AIM OF THE TASK – Look for the word "Second" in the material below, then report each line where it occurs.
──────── SUPPLIED MATERIAL ────────
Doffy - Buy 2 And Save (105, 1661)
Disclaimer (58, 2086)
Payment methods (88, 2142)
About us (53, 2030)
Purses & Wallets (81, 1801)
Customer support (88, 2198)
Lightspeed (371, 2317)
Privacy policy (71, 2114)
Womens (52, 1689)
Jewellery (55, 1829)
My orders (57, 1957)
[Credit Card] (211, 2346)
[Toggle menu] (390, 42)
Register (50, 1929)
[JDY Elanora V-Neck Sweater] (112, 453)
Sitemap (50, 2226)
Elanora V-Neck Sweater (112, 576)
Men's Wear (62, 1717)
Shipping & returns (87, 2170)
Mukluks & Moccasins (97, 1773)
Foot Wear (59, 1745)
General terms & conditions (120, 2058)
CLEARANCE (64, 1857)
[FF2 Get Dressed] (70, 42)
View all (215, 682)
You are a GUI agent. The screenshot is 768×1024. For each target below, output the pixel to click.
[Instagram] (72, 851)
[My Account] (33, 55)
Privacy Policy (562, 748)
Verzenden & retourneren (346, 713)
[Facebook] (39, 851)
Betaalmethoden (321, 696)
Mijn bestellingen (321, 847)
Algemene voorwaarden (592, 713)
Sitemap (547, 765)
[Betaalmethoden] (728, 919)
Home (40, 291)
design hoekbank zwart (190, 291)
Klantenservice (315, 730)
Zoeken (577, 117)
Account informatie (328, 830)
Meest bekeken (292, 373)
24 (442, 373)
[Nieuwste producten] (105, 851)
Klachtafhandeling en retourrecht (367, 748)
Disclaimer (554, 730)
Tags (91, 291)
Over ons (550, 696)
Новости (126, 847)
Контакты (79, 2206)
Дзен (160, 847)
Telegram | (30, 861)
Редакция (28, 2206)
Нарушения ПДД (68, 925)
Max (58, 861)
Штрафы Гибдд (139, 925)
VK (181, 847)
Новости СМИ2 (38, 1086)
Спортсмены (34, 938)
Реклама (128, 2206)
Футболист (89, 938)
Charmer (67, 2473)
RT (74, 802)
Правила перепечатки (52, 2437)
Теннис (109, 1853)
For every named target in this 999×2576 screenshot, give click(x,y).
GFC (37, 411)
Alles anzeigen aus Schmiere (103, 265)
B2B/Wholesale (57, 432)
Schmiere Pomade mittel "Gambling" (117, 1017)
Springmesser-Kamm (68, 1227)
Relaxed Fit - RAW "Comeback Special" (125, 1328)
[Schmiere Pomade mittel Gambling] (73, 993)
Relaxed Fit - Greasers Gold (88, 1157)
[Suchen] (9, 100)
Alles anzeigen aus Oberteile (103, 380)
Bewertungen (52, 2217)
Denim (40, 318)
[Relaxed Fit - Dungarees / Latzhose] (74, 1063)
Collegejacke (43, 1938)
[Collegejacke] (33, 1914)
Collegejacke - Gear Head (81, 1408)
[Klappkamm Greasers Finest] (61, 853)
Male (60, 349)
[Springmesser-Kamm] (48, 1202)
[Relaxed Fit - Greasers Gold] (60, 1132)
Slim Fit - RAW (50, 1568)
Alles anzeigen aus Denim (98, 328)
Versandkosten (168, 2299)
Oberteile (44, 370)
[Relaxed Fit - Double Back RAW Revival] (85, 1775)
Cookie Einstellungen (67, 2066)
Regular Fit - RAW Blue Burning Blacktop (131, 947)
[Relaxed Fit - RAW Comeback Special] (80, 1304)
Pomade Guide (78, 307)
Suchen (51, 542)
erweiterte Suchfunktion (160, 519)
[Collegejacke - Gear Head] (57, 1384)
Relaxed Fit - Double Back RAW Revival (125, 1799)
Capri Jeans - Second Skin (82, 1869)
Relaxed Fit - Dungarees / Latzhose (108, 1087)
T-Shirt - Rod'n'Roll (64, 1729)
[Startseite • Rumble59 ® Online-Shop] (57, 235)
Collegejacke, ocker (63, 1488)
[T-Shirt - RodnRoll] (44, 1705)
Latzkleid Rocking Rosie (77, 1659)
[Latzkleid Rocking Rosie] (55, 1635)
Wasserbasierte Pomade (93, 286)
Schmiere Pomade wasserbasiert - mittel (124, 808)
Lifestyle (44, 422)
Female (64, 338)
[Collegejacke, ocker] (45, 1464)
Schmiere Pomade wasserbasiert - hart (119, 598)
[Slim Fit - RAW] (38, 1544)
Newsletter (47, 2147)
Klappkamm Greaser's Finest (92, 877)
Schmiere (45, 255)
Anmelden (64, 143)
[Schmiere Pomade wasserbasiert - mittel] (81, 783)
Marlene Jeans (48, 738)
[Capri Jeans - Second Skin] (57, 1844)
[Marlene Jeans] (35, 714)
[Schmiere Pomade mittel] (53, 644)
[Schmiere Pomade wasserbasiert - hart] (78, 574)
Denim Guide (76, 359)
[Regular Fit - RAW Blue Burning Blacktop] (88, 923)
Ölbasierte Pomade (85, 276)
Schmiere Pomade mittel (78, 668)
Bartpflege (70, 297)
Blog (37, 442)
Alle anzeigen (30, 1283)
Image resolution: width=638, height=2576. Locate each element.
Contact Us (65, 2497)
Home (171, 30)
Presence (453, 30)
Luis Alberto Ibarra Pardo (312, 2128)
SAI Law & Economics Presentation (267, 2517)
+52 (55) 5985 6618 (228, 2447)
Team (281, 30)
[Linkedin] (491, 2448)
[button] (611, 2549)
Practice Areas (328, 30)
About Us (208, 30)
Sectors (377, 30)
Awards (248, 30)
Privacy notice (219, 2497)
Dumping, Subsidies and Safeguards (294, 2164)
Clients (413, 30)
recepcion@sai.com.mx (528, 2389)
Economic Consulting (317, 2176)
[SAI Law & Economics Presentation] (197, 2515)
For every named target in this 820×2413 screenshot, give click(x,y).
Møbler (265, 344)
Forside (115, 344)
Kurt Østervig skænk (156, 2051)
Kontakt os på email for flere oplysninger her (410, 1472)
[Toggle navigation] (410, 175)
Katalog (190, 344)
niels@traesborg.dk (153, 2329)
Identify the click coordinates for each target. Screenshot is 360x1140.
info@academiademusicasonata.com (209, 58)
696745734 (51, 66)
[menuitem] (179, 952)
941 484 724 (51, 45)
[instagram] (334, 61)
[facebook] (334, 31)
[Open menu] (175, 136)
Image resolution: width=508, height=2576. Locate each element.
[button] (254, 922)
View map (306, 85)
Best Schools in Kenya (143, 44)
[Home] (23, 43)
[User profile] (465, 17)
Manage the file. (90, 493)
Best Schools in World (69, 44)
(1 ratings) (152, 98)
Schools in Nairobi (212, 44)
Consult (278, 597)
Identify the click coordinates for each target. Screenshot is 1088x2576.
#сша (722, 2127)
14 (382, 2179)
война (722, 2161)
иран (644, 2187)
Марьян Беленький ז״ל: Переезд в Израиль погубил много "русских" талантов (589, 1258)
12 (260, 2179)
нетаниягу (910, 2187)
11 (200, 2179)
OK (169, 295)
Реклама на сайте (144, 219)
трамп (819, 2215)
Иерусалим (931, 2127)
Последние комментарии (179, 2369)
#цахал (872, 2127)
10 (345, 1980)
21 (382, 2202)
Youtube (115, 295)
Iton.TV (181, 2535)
────────
ANSWER SECTION –
Capri Jeans - Second Skin (82, 1869)
[Capri Jeans - Second Skin] (57, 1844)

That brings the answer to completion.